Material shown Block Start

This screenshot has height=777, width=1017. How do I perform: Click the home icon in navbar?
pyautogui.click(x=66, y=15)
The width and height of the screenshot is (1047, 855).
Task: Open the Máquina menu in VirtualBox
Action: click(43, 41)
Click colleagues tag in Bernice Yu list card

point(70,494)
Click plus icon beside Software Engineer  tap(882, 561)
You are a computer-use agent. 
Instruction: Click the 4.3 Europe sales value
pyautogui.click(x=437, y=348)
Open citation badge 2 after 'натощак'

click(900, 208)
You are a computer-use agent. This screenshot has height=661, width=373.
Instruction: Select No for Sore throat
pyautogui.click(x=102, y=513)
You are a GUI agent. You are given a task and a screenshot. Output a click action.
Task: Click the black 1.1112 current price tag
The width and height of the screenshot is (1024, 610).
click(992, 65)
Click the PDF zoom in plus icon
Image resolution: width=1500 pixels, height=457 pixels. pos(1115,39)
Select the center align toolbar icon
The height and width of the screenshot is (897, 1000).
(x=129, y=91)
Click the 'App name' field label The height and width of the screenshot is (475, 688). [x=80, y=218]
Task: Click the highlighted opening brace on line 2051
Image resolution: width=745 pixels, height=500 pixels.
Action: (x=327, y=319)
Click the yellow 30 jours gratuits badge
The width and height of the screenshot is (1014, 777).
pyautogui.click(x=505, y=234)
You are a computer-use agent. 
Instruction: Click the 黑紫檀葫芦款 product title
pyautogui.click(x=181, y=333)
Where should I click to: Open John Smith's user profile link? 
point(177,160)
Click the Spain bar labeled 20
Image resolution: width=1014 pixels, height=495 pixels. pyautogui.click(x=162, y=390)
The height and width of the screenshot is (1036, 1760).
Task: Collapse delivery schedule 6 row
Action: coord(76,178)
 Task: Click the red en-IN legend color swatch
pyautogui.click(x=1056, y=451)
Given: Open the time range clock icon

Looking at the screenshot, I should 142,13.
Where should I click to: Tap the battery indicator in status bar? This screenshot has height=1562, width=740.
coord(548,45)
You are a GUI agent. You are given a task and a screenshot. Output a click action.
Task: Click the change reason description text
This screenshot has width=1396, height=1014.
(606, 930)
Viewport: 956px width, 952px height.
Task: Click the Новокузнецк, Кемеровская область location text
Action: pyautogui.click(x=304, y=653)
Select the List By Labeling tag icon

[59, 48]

Material shown Block End

§ Problem statement:
Every entry must be printed again, exactly as it reads.

§ Written solution:
This screenshot has height=777, width=1017. How do I perform: Click the home icon in navbar?
pyautogui.click(x=66, y=15)
The width and height of the screenshot is (1047, 855).
Task: Open the Máquina menu in VirtualBox
Action: click(43, 41)
Click colleagues tag in Bernice Yu list card

point(70,494)
Click plus icon beside Software Engineer  tap(882, 561)
You are a computer-use agent. 
Instruction: Click the 4.3 Europe sales value
pyautogui.click(x=437, y=348)
Open citation badge 2 after 'натощак'

click(900, 208)
You are a computer-use agent. This screenshot has height=661, width=373.
Instruction: Select No for Sore throat
pyautogui.click(x=102, y=513)
You are a GUI agent. You are given a task and a screenshot. Output a click action.
Task: Click the black 1.1112 current price tag
The width and height of the screenshot is (1024, 610).
click(992, 65)
Click the PDF zoom in plus icon
Image resolution: width=1500 pixels, height=457 pixels. pos(1115,39)
Select the center align toolbar icon
The height and width of the screenshot is (897, 1000).
(x=129, y=91)
Click the 'App name' field label The height and width of the screenshot is (475, 688). [x=80, y=218]
Task: Click the highlighted opening brace on line 2051
Image resolution: width=745 pixels, height=500 pixels.
Action: (x=327, y=319)
Click the yellow 30 jours gratuits badge
The width and height of the screenshot is (1014, 777).
pyautogui.click(x=505, y=234)
You are a computer-use agent. 
Instruction: Click the 黑紫檀葫芦款 product title
pyautogui.click(x=181, y=333)
Where should I click to: Open John Smith's user profile link? 
point(177,160)
Click the Spain bar labeled 20
Image resolution: width=1014 pixels, height=495 pixels. pyautogui.click(x=162, y=390)
The height and width of the screenshot is (1036, 1760).
Task: Collapse delivery schedule 6 row
Action: coord(76,178)
 Task: Click the red en-IN legend color swatch
pyautogui.click(x=1056, y=451)
Given: Open the time range clock icon

Looking at the screenshot, I should 142,13.
Where should I click to: Tap the battery indicator in status bar? This screenshot has height=1562, width=740.
coord(548,45)
You are a GUI agent. You are given a task and a screenshot. Output a click action.
Task: Click the change reason description text
This screenshot has width=1396, height=1014.
(606, 930)
Viewport: 956px width, 952px height.
Task: Click the Новокузнецк, Кемеровская область location text
Action: pyautogui.click(x=304, y=653)
Select the List By Labeling tag icon

[59, 48]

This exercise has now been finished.